Stored data:
==*==
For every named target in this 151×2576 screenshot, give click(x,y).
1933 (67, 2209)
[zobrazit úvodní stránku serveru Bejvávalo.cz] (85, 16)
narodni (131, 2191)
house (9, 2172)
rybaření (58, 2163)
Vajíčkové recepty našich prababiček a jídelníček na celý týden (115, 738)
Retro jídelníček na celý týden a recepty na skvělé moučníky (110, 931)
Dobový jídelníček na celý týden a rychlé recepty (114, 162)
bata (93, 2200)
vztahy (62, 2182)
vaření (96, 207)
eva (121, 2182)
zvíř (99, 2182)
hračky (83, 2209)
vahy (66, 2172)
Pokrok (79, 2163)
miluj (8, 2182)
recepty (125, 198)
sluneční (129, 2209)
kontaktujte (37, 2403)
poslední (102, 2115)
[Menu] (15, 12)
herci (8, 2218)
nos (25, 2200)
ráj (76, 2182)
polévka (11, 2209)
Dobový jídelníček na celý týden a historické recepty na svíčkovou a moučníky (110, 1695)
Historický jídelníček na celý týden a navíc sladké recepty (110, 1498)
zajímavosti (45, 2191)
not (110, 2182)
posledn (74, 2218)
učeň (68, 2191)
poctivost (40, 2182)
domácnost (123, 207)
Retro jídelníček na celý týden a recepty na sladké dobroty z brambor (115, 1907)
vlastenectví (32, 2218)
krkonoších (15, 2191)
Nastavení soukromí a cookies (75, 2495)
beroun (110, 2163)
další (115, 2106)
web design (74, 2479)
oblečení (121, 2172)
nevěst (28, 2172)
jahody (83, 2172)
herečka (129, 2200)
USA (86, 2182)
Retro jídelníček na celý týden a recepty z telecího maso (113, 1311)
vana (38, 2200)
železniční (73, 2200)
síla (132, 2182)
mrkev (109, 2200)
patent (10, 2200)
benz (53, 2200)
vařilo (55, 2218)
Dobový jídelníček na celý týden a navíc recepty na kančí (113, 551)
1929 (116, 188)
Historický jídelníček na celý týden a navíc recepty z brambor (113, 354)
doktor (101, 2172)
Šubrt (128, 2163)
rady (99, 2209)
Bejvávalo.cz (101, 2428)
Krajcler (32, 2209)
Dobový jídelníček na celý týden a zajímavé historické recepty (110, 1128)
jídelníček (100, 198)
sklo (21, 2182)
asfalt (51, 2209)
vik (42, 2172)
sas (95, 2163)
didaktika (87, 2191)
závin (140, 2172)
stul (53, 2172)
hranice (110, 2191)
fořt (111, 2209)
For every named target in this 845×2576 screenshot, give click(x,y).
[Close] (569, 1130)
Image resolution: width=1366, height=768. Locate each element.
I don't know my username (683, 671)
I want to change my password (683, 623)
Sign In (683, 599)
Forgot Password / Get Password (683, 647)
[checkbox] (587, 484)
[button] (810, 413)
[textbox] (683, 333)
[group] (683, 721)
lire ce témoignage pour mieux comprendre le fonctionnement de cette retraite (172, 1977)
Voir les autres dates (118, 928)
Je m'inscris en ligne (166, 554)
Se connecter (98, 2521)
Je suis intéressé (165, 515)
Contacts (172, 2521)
==*==
What the task asks:
Only the lines above starting at the one containing "posledn (74, 2218)" and ending at the one containing "lire ce témoignage", both included, are to be returned, exactly as they read.

Reply to the exercise:
posledn (74, 2218)
učeň (68, 2191)
poctivost (40, 2182)
domácnost (123, 207)
Retro jídelníček na celý týden a recepty na sladké dobroty z brambor (115, 1907)
vlastenectví (32, 2218)
krkonoších (15, 2191)
Nastavení soukromí a cookies (75, 2495)
beroun (110, 2163)
další (115, 2106)
web design (74, 2479)
oblečení (121, 2172)
nevěst (28, 2172)
jahody (83, 2172)
herečka (129, 2200)
USA (86, 2182)
Retro jídelníček na celý týden a recepty z telecího maso (113, 1311)
vana (38, 2200)
železniční (73, 2200)
síla (132, 2182)
mrkev (109, 2200)
patent (10, 2200)
benz (53, 2200)
vařilo (55, 2218)
Dobový jídelníček na celý týden a navíc recepty na kančí (113, 551)
1929 (116, 188)
Historický jídelníček na celý týden a navíc recepty z brambor (113, 354)
doktor (101, 2172)
Šubrt (128, 2163)
rady (99, 2209)
Bejvávalo.cz (101, 2428)
Krajcler (32, 2209)
Dobový jídelníček na celý týden a zajímavé historické recepty (110, 1128)
jídelníček (100, 198)
sklo (21, 2182)
asfalt (51, 2209)
vik (42, 2172)
sas (95, 2163)
didaktika (87, 2191)
závin (140, 2172)
stul (53, 2172)
hranice (110, 2191)
fořt (111, 2209)
For every named target in this 845×2576 screenshot, give click(x,y).
[Close] (569, 1130)
Image resolution: width=1366, height=768. Locate each element.
I don't know my username (683, 671)
I want to change my password (683, 623)
Sign In (683, 599)
Forgot Password / Get Password (683, 647)
[checkbox] (587, 484)
[button] (810, 413)
[textbox] (683, 333)
[group] (683, 721)
lire ce témoignage pour mieux comprendre le fonctionnement de cette retraite (172, 1977)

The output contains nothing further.